The U.S. Court of Federal Claims recently issued a decision that addresses the ever-perplexing question of how to manage risk in a contract with the Government. The DMS Imaging, Inc. v. United States case turned on the inclusion of a risk of loss provision in a lease form for medical equipment. After the equipment was damaged, the Government cited both a failure to agree to the lease terms as well as a purported lack of authority—and refused to pay. The case emphasizes the importance of ensuring express agreement with the Government on risk and loss-related clauses, which are a critical aspect of commercial contracts.

DMS Imaging concerned a lease for a mobile MRI unit for a Department of Veterans Affairs (VA) facility in Puerto Rico. Less than two months after the unit was delivered to and accepted by the VA, the equipment caught fire was rendered inoperable. The contractor asserted that the VA was liable for the damage and unpaid rent under a risk of loss clause in a “lease agreement.”

The underlying contract was implemented through the standard form for commercial item contracts (SF 1449). The lease agreement was attached to the contract and listed as the “Asset Lease Agreement” in the contract’s table of contents. The lease agreement included a “severability” provision, pursuant to which any provisions that were deemed unenforceable would be treated as severed from the agreement and not affect the remaining terms and conditions.

The Government argued that the lease agreement was not enforceable because it was not signed by the parties and a signature was a condition precedent to enforceability. The agreement included an “availability” clause, which stated that the mobile unit was “subject to availability” and that the rental agreement is not enforceable until system availability is confirmed and the agreement is signed by the lessor and lessee.

The Government further argued that the risk of loss provision was inconsistent with certain standard FAR clauses regarding insurance coverage and that the lease agreement, as a whole, was invalid because it included an Indemnification clause, which violated the Anti-Deficiency Act by imposing an unbounded liability. Citing the Indemnification clause, the Government argued that the contracting officer lacked authority to agree to the lease agreement.

The CFC held that the Government was liable under the contract’s risk of loss clause. The CFC read the contract as a whole and found that the lease agreement was part of it. Relying on the severability clause, the CFC reasoned that the indemnification provision did not adversely affect the risk of loss clause on which the contractor relied. The risk of loss did not subject the Government to an unlimited liability, which might run afoul of the Anti-Deficiency Act. Instead, it limited liability to the value of the MRI mobile unit and unpaid rent payments.

Use of standard forms and clauses, including a risk of loss provision, is typical with commercial items but can prove tricky when dealing with the Government. DMS may have been better served by getting the contracting officer to acknowledge the terms specifically, but the CFC held that the parties’ reliance on various terms in the lease agreement was sufficient to show they intended to be bound. The decision emphasizes the importance of severability clauses, particularly when commercial terms include an indemnification provision (as they often do). FAR 12.216 and 52.212-4(u) also now address this point, particularly for End User License Agreements and Terms of Service.

**Entries provided:**
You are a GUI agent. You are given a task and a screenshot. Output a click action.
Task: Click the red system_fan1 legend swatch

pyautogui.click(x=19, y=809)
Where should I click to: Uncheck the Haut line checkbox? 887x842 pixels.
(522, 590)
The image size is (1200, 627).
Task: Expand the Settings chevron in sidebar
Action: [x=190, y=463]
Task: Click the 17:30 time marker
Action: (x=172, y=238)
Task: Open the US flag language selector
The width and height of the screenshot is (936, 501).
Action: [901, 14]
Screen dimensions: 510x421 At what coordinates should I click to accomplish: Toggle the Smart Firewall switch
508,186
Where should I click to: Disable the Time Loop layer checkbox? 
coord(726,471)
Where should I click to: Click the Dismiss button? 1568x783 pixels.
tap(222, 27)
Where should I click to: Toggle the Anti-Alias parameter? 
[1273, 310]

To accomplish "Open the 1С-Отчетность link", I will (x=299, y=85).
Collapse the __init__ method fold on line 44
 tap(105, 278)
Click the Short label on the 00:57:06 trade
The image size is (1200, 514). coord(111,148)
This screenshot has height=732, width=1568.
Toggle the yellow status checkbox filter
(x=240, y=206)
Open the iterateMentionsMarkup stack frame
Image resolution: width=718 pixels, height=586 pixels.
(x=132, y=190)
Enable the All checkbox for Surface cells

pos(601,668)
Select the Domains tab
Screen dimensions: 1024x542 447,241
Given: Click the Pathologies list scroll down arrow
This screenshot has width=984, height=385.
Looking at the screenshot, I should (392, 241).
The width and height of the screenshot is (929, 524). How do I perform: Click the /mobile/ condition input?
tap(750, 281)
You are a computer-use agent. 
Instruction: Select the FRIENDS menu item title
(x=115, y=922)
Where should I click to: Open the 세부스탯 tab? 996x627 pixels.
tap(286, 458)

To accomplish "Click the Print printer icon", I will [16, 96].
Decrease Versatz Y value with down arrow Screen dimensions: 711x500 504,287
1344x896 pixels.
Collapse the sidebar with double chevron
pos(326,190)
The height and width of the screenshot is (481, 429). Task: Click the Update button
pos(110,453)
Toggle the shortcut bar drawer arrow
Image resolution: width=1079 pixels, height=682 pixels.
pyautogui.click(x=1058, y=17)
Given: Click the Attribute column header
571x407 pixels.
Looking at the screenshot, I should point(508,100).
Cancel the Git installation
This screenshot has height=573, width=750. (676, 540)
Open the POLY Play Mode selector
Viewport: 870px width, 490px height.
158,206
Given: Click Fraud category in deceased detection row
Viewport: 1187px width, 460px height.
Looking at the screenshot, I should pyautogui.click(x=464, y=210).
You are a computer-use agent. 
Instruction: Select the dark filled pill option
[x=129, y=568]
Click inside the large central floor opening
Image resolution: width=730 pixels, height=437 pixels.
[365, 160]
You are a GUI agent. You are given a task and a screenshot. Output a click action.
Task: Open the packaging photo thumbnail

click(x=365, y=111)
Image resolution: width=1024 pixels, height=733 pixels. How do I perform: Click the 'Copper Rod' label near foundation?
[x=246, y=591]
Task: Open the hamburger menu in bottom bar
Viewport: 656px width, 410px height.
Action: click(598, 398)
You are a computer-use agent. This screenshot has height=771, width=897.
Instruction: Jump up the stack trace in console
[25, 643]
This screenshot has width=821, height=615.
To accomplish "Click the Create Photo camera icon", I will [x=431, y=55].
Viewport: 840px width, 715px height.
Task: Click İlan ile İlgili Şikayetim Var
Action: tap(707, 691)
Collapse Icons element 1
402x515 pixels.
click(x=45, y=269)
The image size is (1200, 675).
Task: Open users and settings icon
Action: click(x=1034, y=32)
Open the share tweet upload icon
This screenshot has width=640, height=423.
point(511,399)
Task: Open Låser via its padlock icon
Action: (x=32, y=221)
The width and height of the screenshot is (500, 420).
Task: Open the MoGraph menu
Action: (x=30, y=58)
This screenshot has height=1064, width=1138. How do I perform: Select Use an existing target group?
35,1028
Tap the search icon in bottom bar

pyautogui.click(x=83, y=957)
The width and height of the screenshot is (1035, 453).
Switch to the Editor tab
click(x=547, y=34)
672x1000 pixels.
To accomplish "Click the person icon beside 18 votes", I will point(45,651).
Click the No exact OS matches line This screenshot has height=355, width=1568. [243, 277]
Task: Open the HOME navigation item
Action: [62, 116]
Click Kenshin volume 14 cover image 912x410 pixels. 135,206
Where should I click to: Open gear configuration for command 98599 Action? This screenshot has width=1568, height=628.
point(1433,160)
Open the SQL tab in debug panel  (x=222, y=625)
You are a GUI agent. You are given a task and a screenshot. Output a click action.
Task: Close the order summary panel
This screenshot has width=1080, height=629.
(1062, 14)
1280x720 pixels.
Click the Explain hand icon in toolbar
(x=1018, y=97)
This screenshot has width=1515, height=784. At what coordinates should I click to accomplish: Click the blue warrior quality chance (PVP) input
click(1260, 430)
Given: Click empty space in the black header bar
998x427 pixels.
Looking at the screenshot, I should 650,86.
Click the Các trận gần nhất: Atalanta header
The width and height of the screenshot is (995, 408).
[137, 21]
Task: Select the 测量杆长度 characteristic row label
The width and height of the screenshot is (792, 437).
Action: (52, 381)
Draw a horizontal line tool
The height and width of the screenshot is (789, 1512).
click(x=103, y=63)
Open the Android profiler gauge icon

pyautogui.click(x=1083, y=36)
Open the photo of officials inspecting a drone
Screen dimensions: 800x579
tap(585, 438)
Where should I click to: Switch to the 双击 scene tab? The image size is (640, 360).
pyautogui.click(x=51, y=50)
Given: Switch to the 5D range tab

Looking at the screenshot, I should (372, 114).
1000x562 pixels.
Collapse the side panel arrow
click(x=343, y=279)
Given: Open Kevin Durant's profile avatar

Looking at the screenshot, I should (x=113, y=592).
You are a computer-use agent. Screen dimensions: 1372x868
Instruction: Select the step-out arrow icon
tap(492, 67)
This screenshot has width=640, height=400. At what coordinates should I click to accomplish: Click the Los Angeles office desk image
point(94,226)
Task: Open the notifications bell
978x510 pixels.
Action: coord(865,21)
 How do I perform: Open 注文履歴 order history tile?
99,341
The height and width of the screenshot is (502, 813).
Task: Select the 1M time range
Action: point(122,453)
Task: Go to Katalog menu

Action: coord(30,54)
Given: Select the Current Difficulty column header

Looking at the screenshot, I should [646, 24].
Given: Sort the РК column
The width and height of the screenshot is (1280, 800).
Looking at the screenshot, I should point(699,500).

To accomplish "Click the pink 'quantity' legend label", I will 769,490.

**To do:** Set down word for word the part of the DMS Imaging case summary above from "The Government further" to "the lease agreement.".

**Solved problem:**
The Government further argued that the risk of loss provision was inconsistent with certain standard FAR clauses regarding insurance coverage and that the lease agreement, as a whole, was invalid because it included an Indemnification clause, which violated the Anti-Deficiency Act by imposing an unbounded liability. Citing the Indemnification clause, the Government argued that the contracting officer lacked authority to agree to the lease agreement.